**Supplied material**
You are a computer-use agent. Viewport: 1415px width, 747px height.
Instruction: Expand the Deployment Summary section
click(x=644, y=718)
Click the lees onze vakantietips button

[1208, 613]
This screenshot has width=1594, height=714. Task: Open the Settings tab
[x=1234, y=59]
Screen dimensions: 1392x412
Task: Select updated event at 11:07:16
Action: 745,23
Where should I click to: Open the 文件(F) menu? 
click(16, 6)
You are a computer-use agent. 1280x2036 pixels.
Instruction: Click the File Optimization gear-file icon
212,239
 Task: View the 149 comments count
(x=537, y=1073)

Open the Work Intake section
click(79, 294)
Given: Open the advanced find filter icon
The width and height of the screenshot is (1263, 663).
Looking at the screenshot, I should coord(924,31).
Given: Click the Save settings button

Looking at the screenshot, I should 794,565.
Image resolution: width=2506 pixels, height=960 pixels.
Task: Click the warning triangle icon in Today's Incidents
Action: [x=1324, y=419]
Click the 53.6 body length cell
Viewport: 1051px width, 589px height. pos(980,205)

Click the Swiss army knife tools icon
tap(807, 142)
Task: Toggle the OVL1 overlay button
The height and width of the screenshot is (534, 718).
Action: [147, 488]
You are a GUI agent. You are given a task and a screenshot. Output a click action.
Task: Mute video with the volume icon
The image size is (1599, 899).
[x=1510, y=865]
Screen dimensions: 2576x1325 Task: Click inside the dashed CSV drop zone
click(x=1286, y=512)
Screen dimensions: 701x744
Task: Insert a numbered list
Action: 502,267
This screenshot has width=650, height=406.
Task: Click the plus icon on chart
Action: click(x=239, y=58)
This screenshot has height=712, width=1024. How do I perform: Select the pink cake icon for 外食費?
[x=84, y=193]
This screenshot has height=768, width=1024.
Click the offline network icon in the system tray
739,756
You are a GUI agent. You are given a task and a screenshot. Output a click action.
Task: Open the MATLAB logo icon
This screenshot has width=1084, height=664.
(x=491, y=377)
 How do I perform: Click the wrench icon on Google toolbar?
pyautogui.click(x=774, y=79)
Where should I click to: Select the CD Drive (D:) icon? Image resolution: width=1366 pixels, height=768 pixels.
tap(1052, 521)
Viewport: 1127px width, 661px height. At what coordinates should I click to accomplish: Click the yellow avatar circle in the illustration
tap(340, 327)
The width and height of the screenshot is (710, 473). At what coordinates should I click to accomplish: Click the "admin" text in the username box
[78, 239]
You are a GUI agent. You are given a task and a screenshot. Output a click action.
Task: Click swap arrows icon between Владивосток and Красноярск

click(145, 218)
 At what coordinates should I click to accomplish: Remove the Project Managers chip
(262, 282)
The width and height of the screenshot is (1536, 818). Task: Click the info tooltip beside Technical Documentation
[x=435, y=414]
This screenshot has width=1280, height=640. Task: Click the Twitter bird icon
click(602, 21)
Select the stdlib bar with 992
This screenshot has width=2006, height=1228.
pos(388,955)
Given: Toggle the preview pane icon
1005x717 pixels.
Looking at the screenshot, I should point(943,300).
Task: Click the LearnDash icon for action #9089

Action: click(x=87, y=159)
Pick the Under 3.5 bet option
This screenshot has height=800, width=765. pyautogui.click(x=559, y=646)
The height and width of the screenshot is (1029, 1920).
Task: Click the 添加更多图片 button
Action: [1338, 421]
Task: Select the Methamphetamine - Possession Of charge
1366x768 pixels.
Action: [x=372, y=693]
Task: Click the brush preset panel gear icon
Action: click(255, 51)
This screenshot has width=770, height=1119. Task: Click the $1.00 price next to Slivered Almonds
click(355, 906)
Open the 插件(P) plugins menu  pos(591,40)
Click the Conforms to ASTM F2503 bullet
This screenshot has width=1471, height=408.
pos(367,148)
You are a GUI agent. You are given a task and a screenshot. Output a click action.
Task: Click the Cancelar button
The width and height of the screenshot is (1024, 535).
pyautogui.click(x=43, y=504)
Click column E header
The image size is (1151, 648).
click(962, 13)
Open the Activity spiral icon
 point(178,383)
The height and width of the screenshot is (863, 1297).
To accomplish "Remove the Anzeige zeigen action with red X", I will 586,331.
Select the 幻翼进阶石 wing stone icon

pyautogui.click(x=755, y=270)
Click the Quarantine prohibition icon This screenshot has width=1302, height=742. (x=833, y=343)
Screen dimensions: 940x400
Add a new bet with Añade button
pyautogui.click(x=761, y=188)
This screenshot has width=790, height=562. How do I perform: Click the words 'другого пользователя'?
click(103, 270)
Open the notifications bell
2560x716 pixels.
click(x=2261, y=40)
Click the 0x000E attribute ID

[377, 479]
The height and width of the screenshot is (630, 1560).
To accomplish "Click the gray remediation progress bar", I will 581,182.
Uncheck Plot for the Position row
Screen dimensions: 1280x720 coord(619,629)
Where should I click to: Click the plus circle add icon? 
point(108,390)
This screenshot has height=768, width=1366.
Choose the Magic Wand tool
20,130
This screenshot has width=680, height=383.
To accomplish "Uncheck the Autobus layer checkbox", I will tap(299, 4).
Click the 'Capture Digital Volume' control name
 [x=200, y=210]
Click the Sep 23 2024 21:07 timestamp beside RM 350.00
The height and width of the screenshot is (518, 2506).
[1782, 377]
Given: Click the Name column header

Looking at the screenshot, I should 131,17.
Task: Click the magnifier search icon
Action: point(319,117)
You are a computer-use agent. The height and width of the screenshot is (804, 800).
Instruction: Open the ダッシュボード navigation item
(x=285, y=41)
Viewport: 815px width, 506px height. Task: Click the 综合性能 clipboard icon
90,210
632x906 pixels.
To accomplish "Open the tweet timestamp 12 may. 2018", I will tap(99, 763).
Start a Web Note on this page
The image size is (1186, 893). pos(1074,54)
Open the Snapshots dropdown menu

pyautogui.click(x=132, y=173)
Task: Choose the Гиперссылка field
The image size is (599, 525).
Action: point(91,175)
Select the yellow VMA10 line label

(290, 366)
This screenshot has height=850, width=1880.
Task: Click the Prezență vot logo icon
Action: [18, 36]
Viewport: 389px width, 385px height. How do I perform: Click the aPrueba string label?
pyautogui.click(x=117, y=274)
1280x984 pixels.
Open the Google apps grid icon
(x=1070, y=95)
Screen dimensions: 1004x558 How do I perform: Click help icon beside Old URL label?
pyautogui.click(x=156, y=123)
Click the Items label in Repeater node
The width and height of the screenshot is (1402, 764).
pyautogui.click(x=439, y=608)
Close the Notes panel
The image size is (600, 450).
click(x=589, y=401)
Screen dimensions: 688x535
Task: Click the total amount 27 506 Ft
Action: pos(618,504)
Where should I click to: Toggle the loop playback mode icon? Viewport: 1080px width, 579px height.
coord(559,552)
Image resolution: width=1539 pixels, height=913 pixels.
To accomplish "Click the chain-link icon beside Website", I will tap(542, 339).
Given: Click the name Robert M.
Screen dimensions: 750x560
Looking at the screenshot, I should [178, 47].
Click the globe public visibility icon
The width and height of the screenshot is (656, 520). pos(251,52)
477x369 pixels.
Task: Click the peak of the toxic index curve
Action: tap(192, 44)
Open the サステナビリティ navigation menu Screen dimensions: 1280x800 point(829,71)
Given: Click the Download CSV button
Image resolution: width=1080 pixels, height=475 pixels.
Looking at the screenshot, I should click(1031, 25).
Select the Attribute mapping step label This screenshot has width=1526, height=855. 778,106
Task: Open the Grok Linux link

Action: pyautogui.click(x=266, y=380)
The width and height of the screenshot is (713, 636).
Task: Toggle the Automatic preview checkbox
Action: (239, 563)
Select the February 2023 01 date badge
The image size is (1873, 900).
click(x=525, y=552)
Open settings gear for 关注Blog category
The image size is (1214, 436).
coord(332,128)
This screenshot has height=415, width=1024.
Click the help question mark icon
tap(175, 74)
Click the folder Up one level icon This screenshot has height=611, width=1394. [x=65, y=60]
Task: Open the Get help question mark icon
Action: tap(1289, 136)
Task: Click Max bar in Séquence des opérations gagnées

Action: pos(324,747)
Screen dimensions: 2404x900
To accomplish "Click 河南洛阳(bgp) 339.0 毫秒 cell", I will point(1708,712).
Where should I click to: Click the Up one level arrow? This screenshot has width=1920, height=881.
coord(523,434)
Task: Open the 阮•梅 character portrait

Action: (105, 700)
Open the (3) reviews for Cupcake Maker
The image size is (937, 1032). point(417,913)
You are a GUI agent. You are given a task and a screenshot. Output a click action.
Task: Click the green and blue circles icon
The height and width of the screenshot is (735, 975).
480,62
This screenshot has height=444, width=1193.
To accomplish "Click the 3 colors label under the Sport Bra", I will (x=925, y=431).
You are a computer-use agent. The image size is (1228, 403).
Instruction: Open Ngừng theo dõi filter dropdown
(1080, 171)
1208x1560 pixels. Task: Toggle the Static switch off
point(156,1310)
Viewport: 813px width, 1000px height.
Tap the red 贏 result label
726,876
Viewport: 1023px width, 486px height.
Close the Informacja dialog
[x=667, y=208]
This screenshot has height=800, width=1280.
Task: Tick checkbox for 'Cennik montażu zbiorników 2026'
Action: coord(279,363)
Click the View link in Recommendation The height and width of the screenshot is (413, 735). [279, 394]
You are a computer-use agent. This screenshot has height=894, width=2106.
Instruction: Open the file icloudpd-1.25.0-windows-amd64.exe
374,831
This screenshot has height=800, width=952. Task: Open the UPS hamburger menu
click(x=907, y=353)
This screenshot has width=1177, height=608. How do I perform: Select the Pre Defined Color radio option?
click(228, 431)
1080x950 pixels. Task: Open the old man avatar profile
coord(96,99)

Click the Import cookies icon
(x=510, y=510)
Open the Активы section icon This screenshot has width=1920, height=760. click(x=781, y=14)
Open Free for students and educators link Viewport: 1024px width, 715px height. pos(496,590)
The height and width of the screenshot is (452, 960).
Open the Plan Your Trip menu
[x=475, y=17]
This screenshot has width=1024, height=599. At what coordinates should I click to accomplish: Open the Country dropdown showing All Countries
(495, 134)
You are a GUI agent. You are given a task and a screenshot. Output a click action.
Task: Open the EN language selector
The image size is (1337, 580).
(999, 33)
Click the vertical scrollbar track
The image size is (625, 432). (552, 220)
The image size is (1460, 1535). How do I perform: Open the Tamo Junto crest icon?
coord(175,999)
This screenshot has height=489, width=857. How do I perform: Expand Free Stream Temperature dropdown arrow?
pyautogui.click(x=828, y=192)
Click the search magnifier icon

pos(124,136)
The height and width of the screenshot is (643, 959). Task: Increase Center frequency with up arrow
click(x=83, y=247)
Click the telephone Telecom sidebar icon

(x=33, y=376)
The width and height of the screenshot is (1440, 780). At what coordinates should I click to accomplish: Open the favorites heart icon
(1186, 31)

**Task details**
If a line in the listing holds the word "computer", copy it out.

**Exercise result**
You are a computer-use agent. Viewport: 1415px width, 747px height.
You are a computer-use agent. 1280x2036 pixels.
You are a computer-use agent. The height and width of the screenshot is (804, 800).
You are a computer-use agent. The image size is (1228, 403).
You are a computer-use agent. This screenshot has height=894, width=2106.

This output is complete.